Now, before you run off and bury iron nails next to your blueberry bushes one of the biggest culprits of this problem isn't that the soil doesn't have enough iron, but that the plants can't use the iron in the soil. Blueberries are unable to use the iron in soil when the soil pH is too high. Blueberries like their soil pH to be between 5.2 and 4.0 with the optimum being 4.5 to 4.8. Another problem that can cause iron chlorosis is too much water, this can happen with wet springs or irrigation that is set to water amounts that appropriate for the summer heat but not a cool spring.
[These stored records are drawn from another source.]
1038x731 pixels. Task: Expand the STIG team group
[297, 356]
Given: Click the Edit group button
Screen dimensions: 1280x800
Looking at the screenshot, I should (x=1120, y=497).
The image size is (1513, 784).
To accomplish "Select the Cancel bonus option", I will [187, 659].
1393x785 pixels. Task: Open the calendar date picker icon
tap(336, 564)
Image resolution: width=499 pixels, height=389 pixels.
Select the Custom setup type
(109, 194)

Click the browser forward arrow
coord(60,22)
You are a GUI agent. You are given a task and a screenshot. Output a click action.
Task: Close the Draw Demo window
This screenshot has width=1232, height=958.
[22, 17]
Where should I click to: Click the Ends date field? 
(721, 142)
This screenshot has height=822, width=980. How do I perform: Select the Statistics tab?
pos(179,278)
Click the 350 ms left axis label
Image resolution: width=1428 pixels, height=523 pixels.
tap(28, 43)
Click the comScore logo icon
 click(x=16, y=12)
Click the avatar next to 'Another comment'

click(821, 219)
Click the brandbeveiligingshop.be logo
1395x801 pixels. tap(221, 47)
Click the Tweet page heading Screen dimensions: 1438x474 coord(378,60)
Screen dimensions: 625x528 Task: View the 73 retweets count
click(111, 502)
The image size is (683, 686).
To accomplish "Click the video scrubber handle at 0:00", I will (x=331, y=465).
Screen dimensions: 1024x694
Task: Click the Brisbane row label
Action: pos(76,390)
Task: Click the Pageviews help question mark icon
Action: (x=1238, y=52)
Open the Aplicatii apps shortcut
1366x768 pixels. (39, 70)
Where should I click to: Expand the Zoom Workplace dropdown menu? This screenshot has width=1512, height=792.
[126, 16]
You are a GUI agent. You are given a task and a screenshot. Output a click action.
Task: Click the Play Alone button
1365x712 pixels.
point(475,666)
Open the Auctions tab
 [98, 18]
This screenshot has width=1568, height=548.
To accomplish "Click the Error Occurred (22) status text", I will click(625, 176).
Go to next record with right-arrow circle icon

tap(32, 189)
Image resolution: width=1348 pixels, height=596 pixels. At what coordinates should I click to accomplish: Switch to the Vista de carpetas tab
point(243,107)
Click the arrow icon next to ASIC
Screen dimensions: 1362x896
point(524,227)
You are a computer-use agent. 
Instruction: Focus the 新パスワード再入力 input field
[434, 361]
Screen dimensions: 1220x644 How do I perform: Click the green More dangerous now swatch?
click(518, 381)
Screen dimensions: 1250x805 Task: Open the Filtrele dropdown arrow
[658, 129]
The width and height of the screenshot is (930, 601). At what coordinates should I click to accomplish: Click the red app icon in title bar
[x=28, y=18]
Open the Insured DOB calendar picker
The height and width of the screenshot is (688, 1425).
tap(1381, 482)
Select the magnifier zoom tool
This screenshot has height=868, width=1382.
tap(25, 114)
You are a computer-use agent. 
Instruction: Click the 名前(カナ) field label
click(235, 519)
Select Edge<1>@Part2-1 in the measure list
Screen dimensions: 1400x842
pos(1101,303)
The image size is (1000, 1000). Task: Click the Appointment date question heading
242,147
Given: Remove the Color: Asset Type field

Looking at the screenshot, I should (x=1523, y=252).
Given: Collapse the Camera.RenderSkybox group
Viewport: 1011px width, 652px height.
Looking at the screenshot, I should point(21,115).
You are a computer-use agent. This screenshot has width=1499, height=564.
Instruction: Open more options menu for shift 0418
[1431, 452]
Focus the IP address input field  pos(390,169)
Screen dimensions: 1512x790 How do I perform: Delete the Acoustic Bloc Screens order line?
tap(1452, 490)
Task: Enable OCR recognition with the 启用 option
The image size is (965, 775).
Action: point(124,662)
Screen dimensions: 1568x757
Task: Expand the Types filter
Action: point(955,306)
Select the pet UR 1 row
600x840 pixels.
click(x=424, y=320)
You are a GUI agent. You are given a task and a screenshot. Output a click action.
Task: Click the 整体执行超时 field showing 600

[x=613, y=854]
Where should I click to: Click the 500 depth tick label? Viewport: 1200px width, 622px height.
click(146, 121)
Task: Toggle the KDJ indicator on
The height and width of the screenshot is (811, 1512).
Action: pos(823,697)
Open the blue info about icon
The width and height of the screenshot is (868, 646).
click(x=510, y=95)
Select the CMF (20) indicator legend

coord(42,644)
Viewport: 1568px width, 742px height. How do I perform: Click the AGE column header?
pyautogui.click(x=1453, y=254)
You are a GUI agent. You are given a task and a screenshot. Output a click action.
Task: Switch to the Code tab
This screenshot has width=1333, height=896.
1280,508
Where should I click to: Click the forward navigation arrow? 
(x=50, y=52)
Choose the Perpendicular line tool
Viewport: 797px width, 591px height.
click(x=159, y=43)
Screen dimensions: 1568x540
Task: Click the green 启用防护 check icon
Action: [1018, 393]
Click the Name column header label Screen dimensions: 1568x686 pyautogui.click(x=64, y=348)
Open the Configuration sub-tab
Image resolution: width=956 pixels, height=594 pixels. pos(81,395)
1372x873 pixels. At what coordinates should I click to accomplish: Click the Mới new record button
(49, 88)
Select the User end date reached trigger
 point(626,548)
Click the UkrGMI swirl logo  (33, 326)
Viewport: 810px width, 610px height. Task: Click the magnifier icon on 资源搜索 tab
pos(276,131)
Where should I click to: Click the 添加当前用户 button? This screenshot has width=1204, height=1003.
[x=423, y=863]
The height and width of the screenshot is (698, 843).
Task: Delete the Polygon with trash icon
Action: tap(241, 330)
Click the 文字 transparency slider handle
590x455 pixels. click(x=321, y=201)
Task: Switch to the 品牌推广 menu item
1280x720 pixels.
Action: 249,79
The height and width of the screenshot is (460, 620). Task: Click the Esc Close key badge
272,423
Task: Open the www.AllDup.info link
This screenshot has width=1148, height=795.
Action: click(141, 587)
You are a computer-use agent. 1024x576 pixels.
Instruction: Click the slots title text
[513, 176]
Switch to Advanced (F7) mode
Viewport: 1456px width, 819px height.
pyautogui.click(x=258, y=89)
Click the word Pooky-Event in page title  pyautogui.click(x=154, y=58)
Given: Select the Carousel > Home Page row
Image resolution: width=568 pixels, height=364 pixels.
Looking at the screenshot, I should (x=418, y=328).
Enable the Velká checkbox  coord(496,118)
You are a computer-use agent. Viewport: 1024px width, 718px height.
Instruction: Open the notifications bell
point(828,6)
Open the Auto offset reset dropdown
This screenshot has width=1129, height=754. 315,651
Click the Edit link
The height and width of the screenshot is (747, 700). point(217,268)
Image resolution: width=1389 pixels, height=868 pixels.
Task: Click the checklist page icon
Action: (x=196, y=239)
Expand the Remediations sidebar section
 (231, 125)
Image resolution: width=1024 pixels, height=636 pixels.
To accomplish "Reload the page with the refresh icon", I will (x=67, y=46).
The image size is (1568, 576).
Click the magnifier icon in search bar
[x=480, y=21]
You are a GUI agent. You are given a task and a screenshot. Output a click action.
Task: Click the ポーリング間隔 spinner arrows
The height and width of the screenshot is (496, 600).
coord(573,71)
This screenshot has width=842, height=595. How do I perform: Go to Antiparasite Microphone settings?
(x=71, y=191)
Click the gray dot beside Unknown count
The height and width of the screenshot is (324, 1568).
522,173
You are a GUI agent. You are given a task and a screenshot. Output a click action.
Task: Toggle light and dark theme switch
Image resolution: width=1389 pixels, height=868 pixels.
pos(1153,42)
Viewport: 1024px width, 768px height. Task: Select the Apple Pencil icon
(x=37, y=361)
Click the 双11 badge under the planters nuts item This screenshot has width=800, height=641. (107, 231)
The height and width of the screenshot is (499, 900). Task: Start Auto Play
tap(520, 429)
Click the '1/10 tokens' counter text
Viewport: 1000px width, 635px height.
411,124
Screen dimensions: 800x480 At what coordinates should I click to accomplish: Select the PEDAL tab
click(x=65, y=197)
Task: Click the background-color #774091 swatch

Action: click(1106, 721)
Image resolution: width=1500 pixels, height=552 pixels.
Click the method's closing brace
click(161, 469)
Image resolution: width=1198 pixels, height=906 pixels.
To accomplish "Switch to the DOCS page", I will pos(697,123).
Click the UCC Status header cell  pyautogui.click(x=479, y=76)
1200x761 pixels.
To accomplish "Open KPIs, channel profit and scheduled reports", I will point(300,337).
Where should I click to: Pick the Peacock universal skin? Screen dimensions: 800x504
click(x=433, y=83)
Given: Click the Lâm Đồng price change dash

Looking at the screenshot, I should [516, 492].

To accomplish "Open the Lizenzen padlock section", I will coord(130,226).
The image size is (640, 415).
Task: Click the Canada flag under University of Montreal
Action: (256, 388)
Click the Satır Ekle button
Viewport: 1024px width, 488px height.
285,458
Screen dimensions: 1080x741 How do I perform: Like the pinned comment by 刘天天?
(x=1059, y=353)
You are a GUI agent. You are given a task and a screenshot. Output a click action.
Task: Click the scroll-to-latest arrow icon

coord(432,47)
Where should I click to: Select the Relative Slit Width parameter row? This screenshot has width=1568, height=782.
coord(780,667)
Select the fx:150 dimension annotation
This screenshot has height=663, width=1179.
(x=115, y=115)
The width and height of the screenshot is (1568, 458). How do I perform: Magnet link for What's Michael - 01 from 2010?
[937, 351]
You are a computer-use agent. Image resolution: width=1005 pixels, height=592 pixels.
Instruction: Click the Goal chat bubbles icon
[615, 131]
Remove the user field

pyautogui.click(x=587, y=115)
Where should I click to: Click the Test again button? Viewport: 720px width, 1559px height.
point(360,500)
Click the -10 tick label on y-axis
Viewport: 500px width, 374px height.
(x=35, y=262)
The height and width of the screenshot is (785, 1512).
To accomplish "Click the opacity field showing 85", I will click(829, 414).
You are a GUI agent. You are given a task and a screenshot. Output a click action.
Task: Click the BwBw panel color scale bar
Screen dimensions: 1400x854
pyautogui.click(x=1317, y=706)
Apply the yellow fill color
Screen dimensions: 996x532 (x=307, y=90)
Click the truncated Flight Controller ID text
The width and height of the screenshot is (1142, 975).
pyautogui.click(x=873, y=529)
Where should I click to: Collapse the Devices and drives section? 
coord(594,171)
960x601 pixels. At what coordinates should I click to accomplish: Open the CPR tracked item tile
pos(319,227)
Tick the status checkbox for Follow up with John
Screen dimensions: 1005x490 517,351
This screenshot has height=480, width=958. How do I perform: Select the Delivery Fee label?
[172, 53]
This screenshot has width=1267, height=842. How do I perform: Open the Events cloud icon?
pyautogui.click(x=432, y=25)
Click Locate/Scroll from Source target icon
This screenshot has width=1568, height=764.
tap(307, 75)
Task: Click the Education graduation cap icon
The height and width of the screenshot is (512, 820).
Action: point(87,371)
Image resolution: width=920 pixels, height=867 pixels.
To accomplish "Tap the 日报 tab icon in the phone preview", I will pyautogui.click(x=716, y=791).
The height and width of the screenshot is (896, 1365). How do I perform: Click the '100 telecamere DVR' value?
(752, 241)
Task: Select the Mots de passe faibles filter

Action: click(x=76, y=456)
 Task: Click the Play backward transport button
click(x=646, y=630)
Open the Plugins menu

The first step to address this problem is to do a pH test. This simple, inexpensive pH test kit is perfect for this type of monitoring. You'll need to prepare a soil sample and the kit contains instructions, you can also watch a video of Tricia showing you how to prepare a soil sample. Once you're sample is taken, dried, and crushed put a cap and a half full in in the test tube and 4ml of reagent, shake for 30 seconds and you're in business. Looks like a pH of 5.0 This is the soil test for my Reka blueberry which seems to be the most unhappy of my five bushes. It looks like the pH is about a 5.0 which is ok for blueberries, looks like my problem might be a bit of a wet spring! Elemental Sulfur and a pH Test If your test comes out with a high pH you can add iron sulfate or elemental sulfur in the recommended amounts. Other helps to lower the pH is a pine needle mulch and the addition of peat moss. You can also fertilize your blueberries with an acidic fertilizer like Cottonseed Meal or Acid Mix. If your blueberries are going into containers, a mix of half potting soil and half Peat Moss works well.

14 comments

  • Lily, you probably do not need to do anything until spring. But once you start to see new growth in the spring and the leaves still look yellow, you will want to check the pH of your soil If it is too high then your plants cannot take up the iron in the soil. If the pH is in the range the plant likes, then you can feed with some iron.

    Suzanne
  • My blueberry tree has all of the leaves yellow. What does that mean and what should I do? Thank you so much! Lily

    Lily
  • JB, blueberry leaves will turn colors in the winter and depending on where you live, might drop all their leaves over the winter. In the spring you can give them a feeding of acid loving plant fertilizer. You really should not fertilize this time of year. The plants are getting ready to go dormant.

    Suzanne
  • My leaves are yellow and red. It appears the plant is dying. How do I save it ?

    JB
  • Helen, I do not think treating in September is too late. Make sure your pH is correct as well as adding iron.

    Suzanne
  • We live in the bluegrass of Kentucky and my pink blueberry plant needs iron (soil test from extension center). It is mid-September, is it too late to apply the iron treatment?

    Helen Curtis
  • What is the treatment for wet spring? Just let them dry out a little? Here in Southern CA we’ve had very hot days followed by temperate, so it’s been tricky to get the watering just right. Might also invest in a soil moisture meter to help with this!

    Kweez
  • Two of my blueberry bushes have yellowing leaves with black spots on them. What does that mean and what should I do? Thank you so much! Teresa

    Teresa
  • Teresa, sounds like you might have Septoria leaf spot. You can treat it with a fungicide labeled for Septoria. Do not overhead water your plants and increasing the spacing between plants will help with increasing air circulation.

    Suzanne at GrowOrganic.com
  • Teresa, sounds like you might have Septoria leaf spot. You can treat it with a fungicide labeled for Septoria. Do not overhead water your plants and increasing the spacing between plants will help with increasing air circulation.